• _TASK STATEMENT_
Search the records below for the word "agent". Pull out each line that has it.

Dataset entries
····················
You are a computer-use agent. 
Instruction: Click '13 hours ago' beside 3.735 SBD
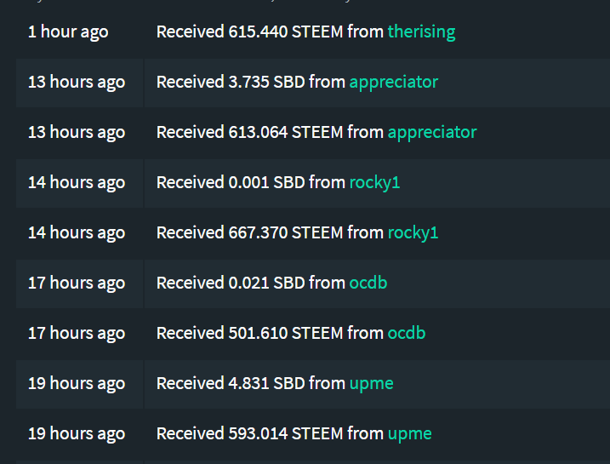(x=77, y=82)
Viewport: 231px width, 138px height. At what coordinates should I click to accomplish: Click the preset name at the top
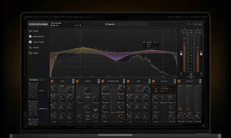point(56,23)
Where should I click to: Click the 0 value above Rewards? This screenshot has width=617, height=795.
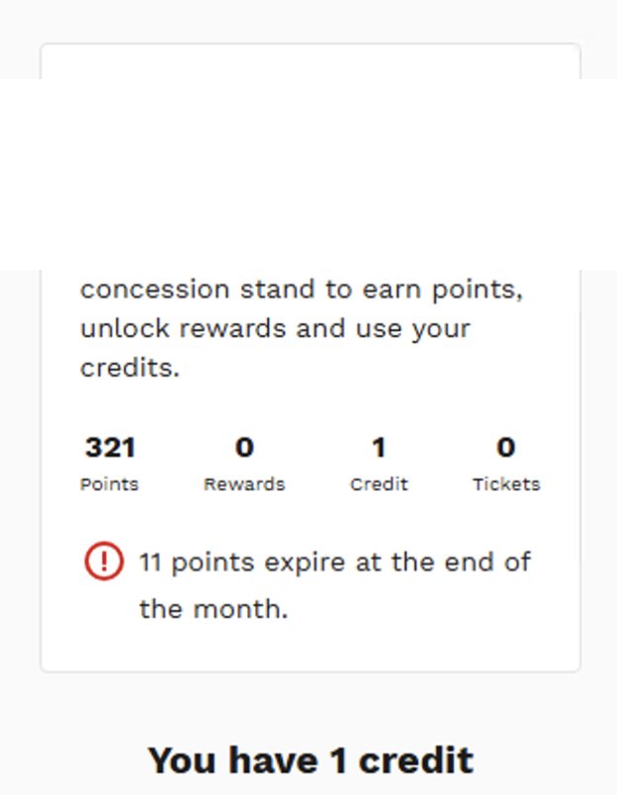(244, 448)
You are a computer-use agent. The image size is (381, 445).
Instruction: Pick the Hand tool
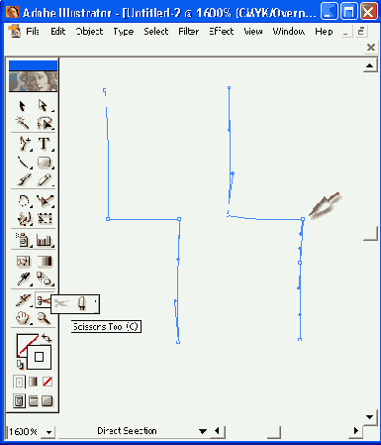pyautogui.click(x=23, y=318)
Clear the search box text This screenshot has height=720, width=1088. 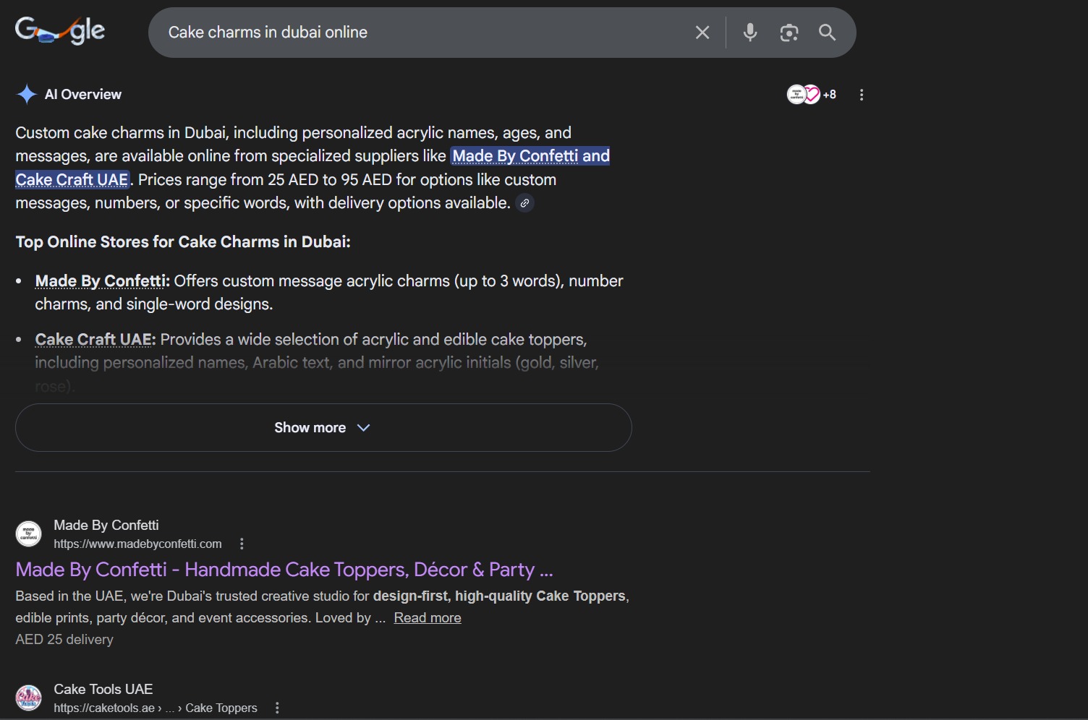pos(702,33)
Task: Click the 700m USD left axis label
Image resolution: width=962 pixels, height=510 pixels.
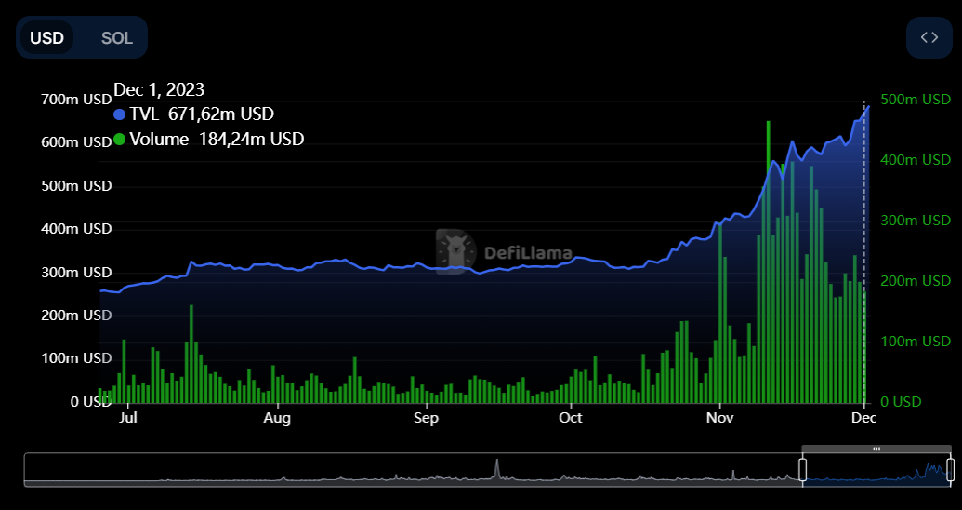Action: 76,100
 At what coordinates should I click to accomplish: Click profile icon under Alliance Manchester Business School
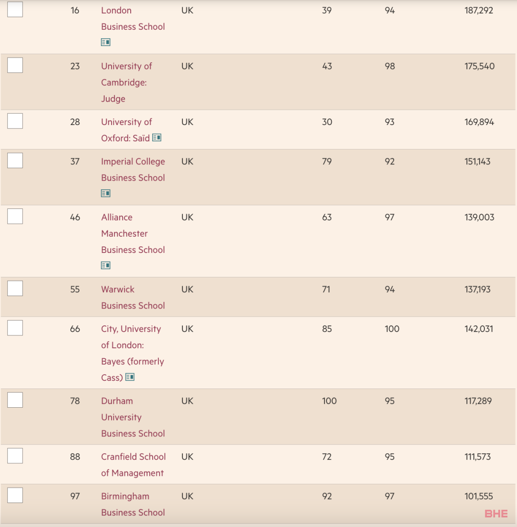coord(105,265)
····················
• _RESPONSE FOR THIS EXERCISE_
You are a computer-use agent. 
You are a computer-use agent. The image size is (381, 445).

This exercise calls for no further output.